The engine that drives the story of the game, such as it is, is a mortgage that you’re paying down. You start by living in a tent, and then you acquire a house, which can be expanded for additional mortgage payments. But in this mortgage there are no down payments, there’s no interest, and you can never default on it. You just have to pay it off before you can get your next expansion.
Well, I mean it’s great that there’s free housing, right? I think the thing the game does well is that it recognizes something a lot of people don’t get, which is that housing is mostly something you consume rather than an investment asset.
The way zoning laws have been developing recently, you have people who own houses setting up the rules at the expense of people who don’t, and so the value of the houses is going up more than incomes are. But if that wasn’t happening, there’d be other ways to organize society, right? But what a house really should be is just a thing you consume, and everyone has one for a reasonable price. The weird thing about Animal Crossing is that there is no price. That’s where the analogy breaks down.
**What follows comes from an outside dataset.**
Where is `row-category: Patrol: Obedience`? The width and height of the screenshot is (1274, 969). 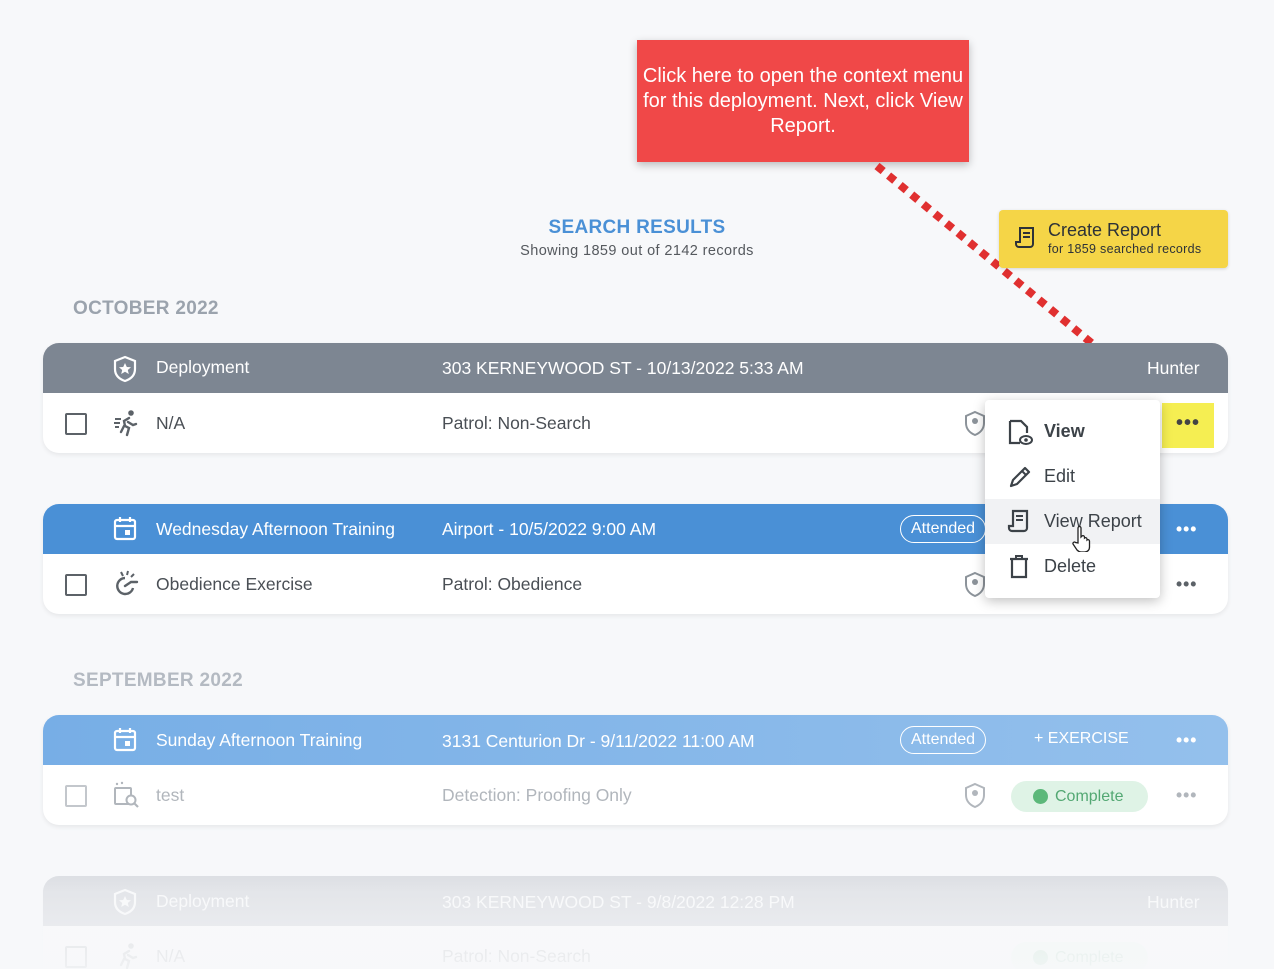 row-category: Patrol: Obedience is located at coordinates (512, 584).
Interestingly enough, you can’t sell your house in the game. So in that sense it is purely consumable. It’s not an investment. You’ll never get your money out of it.
Right. You’re stuck on your island!
Finally, the easiest way to make money in the game is that every day there’s a special glowing spot on your island. If you dig it up, you make a little cash, but more importantly, you can plant a bag of bells there. And if you plant 10,000 bells, a few days later, a tree will be there in that spot that has money growing on it.
Sounds nice!
Money literally grows on trees, is what I’m saying.
I guess the analogy is, you give up some consumption today and you get more tomorrow. In the real world, the amount you get is based largely on the amount of risk you’re taking. That’s why stocks have higher expected returns than bonds, which have higher expected returns than cash. But the notion that you’re tying up your money and getting paid, that’s a lot of what investing is.
Right. But it still doesn’t grow on trees?
I mean, not that I’ve seen.
That’s what they tell me, at least.
Well, if they know where the tree is, they don’t want you to know.